The return marks a dramatic reversal for both companies. Shell hasn't drilled a well in Alaska since its failed offshore exploration campaign more than a decade ago, and ExxonMobil had not bid on a federal or state oil and gas lease in Alaska in more than a decade, according to data provided by Welligence, an industry research firm .

Hedge Funds Bet Big on Biofuels

The Hormuz crisis has triggered an unexpected shift in commodity markets. The Financial Times reported that hedge funds are betting on biofuels to profit from the Iran oil price shock, with traders expecting corn and soybeans to soar as demand for alternative fuel sources rises.

Driven by the deepening global energy crisis and aggressive new biofuel mandates, hedge funds have pivoted from a neutral stance to heavy net-long positions in corn and soybean oil futures, with speculative positioning in the grain sector hitting a four-year high, swinging from a net short of 258,000 contracts to a net long of 635,000 contracts in just two months .

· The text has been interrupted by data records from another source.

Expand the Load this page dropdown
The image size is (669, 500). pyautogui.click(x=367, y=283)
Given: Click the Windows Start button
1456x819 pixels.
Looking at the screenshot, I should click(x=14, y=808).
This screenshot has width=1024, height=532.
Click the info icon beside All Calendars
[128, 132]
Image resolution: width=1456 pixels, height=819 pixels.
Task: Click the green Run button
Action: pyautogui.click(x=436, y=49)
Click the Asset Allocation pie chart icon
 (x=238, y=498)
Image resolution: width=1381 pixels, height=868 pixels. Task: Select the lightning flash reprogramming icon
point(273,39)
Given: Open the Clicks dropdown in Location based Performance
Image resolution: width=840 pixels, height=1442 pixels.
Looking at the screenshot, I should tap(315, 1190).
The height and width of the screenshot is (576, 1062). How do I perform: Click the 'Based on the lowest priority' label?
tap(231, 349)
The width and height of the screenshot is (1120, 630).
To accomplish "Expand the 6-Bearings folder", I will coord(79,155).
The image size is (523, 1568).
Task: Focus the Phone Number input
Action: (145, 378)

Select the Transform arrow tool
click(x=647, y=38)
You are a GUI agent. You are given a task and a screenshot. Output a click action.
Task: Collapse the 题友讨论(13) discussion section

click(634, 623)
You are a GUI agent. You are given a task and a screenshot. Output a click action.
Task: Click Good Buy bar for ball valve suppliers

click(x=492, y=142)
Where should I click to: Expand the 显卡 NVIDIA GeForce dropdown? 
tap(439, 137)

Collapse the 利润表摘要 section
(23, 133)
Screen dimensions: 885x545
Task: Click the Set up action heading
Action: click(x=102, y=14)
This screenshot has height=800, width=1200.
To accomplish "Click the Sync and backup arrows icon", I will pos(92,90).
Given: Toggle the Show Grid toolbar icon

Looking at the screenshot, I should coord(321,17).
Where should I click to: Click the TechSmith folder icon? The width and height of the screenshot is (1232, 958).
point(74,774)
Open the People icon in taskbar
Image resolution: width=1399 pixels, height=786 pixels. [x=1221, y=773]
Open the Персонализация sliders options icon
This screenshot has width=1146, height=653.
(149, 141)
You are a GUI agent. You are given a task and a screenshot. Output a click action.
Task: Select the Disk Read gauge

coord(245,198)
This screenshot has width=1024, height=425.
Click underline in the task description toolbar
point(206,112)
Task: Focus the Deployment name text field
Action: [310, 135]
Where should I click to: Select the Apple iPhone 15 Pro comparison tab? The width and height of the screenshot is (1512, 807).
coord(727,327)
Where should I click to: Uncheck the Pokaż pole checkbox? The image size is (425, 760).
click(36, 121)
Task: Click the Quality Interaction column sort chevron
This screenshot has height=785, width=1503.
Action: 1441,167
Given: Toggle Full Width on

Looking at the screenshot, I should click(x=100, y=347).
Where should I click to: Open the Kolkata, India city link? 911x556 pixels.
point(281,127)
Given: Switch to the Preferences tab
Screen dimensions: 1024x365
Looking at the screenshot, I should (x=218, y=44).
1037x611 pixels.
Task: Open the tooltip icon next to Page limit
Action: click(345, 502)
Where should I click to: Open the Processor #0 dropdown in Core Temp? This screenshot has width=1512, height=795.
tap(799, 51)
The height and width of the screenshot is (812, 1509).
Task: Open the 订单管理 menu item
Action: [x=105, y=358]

Soybean futures rose above $12 per bushel, moving back toward multi-week highs as biofuel-related demand strengthened amid rising global energy prices, with the US Environmental Protection Agency finalizing record Renewable Fuel Standard mandates for 2026-2027, lifting required biofuel blending volumes and boosting demand for soybean oil used in biodiesel production . Soybean oil futures reached 58 cents per pound this month—a 22% increase since the beginning of the year .

China's Teapot Refiners Under Pressure

The crisis is also squeezing China's independent refiners. OilPrice.com reported that some independent refiners in China are reducing their production rates as margins shrink and demand weakens amid the continued paralysis of tanker traffic in the Strait of Hormuz . Reuters sources said the average operating rates at so-called teapots in Shandong had fallen to 50%, from 55% in April .

Asia, the biggest oil demand center globally, is facing the greatest pain from the closure of the Strait of Hormuz, with the war potentially forcing up to 6 million barrels per day cuts to crude runs across Asia in April, as refineries face severe supply disruption with 65% dependency on Middle East crude .

The situation has become a geopolitical flashpoint. Al Jazeera reported that China announced an injunction to block US sanctions placed on five Chinese refiners accused of buying oil from Iran, with the US sanctions barring the refiners from the US financial system .

Natural Gas Markets Heat Up

While oil grabs headlines, natural gas markets are showing their own dynamics. Natural Gas Intel reported that physical natural gas prices for Tuesday delivery strengthened across much of the United States as warmer weather forecasts, pipeline maintenance and improving regional demand expectations supported cash markets . According to market data, Henry Hub natural gas traded at $3.25 per MMBtu, down 2.4%.

LNG Deals Signal Tighter Markets Ahead

Venture Global and Vitol announced the execution of a binding agreement for the purchase of approximately 1.5 million tonnes per annum of U.S. liquefied natural gas from Venture Global for five years commencing in 2026 . Reuters reported that Venture Global also signed new LNG supply deals with TotalEnergies.

According to S&P Global, traders say Middle East disruptions have tightened balances and point to a growing supply deficit, with one trader stating "spot prices are expected to remain high now, that surplus we were all talking about is now a deficit" and "the glut is effectively gone" .

The convergence of geopolitical crisis, supply disruption, and energy transition is creating a volatile environment where decades-old assumptions about energy markets are being rewritten in real time. Whether Alaska's Arctic reserves can help fill the gap left by Middle Eastern supply disruptions—or whether biofuels and alternative sources will reshape demand faster than expected—will define the energy landscape for years to come.

Coverage aggregated and synthesized from leading energy-sector publications. See linked sources within the article.